→ **ABOUT THIS EXERCISE**
Within the material below, locate the line with "Instruction: Tap the Wi-Fi status icon" and the line with "Task: Open the shapes tool", then return those two lines and all lines between them, exactly as written.

→ **EXERCISE MATERIALS**

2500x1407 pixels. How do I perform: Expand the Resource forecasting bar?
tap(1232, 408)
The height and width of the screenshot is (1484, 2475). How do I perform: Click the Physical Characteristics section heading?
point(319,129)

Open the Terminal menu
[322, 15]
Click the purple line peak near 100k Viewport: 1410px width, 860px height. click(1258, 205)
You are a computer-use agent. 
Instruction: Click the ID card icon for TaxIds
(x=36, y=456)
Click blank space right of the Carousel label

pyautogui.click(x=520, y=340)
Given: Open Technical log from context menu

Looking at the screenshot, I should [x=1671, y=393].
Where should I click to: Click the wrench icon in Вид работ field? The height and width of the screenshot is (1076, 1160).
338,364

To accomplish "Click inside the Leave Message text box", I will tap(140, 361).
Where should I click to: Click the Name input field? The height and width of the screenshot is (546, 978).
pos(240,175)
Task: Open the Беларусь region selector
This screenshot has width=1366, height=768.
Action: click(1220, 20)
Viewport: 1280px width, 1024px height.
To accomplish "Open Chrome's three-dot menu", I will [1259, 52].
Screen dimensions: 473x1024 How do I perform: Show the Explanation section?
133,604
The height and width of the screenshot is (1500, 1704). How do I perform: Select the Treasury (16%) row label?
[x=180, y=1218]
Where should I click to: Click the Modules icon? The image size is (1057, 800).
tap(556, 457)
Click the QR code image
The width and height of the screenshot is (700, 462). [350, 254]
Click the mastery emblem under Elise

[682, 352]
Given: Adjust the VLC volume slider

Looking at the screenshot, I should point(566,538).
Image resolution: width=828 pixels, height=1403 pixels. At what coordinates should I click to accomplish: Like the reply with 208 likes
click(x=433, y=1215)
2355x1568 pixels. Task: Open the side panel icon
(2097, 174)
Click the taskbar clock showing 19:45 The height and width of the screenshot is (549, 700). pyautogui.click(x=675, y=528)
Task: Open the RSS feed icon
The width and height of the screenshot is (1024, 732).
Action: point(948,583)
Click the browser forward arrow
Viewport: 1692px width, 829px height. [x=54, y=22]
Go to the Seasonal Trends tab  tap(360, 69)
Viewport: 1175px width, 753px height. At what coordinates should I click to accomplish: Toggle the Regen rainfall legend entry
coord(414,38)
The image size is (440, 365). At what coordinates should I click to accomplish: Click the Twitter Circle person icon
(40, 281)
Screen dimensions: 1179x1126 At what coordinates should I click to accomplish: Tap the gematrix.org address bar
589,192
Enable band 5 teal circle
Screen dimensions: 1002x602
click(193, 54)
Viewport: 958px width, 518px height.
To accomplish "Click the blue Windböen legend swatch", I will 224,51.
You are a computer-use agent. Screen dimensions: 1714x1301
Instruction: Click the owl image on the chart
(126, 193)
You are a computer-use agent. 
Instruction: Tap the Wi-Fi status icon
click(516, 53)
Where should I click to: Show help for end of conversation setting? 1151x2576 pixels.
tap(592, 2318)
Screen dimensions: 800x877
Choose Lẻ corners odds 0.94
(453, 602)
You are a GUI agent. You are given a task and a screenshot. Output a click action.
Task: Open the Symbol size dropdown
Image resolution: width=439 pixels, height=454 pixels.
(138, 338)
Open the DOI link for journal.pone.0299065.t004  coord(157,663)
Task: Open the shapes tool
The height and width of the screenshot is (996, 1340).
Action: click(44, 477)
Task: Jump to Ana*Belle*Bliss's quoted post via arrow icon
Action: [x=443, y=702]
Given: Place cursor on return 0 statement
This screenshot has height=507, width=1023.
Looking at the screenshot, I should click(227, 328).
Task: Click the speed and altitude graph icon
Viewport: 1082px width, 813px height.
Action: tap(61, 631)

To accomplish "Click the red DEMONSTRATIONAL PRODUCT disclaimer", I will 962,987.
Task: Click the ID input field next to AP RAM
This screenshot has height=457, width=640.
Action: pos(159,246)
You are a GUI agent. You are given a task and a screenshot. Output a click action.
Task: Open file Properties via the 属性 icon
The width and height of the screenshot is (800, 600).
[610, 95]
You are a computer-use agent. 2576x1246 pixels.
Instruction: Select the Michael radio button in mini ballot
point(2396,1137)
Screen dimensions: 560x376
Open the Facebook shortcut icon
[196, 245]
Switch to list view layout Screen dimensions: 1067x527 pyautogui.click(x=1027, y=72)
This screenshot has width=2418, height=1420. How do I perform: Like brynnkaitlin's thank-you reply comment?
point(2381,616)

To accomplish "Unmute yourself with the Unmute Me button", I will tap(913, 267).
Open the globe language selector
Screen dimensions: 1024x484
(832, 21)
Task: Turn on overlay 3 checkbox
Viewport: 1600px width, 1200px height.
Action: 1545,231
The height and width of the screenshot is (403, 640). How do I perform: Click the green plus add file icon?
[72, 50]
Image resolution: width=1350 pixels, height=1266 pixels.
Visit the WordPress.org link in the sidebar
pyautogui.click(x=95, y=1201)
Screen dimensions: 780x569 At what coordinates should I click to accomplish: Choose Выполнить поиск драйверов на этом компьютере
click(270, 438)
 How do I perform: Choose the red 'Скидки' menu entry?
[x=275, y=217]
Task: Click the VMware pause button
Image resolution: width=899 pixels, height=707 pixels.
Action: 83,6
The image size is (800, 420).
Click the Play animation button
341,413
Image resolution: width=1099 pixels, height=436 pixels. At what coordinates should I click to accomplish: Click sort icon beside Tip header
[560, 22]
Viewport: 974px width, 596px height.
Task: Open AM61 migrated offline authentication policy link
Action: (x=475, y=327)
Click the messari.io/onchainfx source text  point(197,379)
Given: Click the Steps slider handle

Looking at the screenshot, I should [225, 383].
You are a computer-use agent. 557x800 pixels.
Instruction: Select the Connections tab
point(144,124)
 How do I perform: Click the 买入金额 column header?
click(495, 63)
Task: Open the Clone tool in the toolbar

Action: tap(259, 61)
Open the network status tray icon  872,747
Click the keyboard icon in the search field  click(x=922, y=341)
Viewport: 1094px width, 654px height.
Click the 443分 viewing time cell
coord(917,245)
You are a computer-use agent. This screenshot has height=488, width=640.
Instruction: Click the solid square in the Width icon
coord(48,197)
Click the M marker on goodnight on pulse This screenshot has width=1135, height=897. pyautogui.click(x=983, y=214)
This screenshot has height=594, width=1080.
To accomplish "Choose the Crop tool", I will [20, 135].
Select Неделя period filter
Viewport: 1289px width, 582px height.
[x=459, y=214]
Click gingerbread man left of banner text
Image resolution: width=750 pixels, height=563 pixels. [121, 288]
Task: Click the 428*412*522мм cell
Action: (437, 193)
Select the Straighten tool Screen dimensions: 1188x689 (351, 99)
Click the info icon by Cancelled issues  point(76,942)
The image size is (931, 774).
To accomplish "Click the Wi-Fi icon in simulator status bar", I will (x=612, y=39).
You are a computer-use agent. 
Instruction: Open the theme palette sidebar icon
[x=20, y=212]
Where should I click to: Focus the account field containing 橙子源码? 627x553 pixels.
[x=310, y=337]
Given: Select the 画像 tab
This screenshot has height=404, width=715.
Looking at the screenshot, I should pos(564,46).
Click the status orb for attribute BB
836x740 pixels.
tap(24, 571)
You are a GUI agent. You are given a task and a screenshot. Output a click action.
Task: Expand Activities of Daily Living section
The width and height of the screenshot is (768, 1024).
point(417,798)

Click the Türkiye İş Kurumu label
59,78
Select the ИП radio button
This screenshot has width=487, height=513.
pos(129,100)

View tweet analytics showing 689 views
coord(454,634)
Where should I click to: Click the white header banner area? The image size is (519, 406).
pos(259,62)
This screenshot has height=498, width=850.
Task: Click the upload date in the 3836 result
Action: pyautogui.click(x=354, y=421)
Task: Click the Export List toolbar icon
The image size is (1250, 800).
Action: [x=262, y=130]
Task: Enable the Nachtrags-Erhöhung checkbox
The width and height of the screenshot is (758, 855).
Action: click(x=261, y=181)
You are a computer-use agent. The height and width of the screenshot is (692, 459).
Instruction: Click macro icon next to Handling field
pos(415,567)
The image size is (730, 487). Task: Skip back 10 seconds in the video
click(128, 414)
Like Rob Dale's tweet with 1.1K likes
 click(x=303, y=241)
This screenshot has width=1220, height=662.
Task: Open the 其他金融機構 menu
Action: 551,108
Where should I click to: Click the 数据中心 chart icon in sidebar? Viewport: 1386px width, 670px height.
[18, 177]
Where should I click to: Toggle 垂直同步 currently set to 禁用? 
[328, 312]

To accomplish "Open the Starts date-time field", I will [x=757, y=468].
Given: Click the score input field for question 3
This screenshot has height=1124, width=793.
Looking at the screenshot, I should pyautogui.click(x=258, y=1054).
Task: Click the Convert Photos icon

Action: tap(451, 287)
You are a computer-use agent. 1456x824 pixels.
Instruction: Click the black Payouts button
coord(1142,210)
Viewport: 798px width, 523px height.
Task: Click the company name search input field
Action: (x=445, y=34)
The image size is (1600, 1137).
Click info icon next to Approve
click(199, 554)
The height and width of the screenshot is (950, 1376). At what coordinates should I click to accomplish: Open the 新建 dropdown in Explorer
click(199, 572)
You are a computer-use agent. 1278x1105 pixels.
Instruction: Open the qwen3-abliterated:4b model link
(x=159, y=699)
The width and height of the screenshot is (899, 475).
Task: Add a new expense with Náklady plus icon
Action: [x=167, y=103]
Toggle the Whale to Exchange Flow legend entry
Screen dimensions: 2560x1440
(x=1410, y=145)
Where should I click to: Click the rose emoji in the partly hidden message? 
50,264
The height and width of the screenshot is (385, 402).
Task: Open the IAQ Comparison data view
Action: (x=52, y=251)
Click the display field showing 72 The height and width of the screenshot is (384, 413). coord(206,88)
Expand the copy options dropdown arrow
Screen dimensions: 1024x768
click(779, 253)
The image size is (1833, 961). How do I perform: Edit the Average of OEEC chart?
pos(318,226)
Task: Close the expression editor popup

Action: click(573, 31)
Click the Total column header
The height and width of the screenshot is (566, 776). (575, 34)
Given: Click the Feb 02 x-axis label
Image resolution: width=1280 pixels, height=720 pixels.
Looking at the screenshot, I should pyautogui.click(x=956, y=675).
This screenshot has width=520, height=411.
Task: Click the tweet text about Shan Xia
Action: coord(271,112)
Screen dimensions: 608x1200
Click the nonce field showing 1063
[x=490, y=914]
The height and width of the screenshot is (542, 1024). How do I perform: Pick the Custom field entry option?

→ **OUTPUT OF THE EXERCISE**
Instruction: Tap the Wi-Fi status icon
click(516, 53)
Where should I click to: Show help for end of conversation setting? 1151x2576 pixels.
tap(592, 2318)
Screen dimensions: 800x877
Choose Lẻ corners odds 0.94
(453, 602)
You are a GUI agent. You are given a task and a screenshot. Output a click action.
Task: Open the Symbol size dropdown
Image resolution: width=439 pixels, height=454 pixels.
(138, 338)
Open the DOI link for journal.pone.0299065.t004  coord(157,663)
Task: Open the shapes tool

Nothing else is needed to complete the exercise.